Content starts

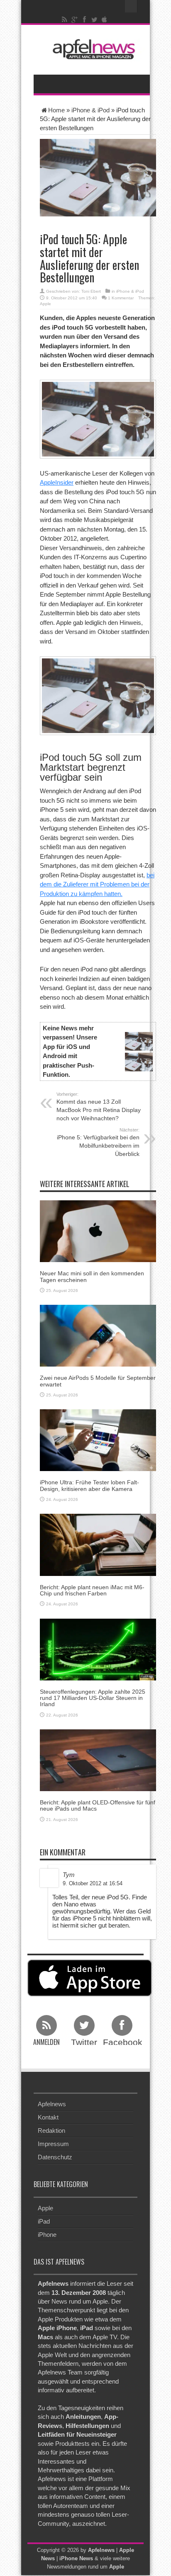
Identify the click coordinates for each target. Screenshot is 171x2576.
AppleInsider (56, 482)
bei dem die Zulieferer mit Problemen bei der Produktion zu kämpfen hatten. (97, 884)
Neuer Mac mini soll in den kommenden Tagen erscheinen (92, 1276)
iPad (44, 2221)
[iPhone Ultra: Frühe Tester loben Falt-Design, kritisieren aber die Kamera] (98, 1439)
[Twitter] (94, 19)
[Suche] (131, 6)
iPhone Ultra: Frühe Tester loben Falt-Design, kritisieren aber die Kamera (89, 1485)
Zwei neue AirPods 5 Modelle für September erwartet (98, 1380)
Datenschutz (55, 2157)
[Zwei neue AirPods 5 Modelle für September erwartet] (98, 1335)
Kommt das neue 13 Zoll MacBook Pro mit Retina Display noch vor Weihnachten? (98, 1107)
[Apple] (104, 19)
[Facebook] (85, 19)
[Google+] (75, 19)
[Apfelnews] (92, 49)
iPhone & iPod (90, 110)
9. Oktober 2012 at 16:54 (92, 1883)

Content ends

Above are the entries. Quote exactly the lines from the one bearing "Zwei neue AirPods 5 Modelle für September erwartet (98, 1380)" through the one bearing "[Google+] (75, 19)".

▸ Solution for this task:
Zwei neue AirPods 5 Modelle für September erwartet (98, 1380)
Datenschutz (55, 2157)
[Zwei neue AirPods 5 Modelle für September erwartet] (98, 1335)
Kommt das neue 13 Zoll MacBook Pro mit Retina Display noch vor Weihnachten? (98, 1107)
[Apple] (104, 19)
[Facebook] (85, 19)
[Google+] (75, 19)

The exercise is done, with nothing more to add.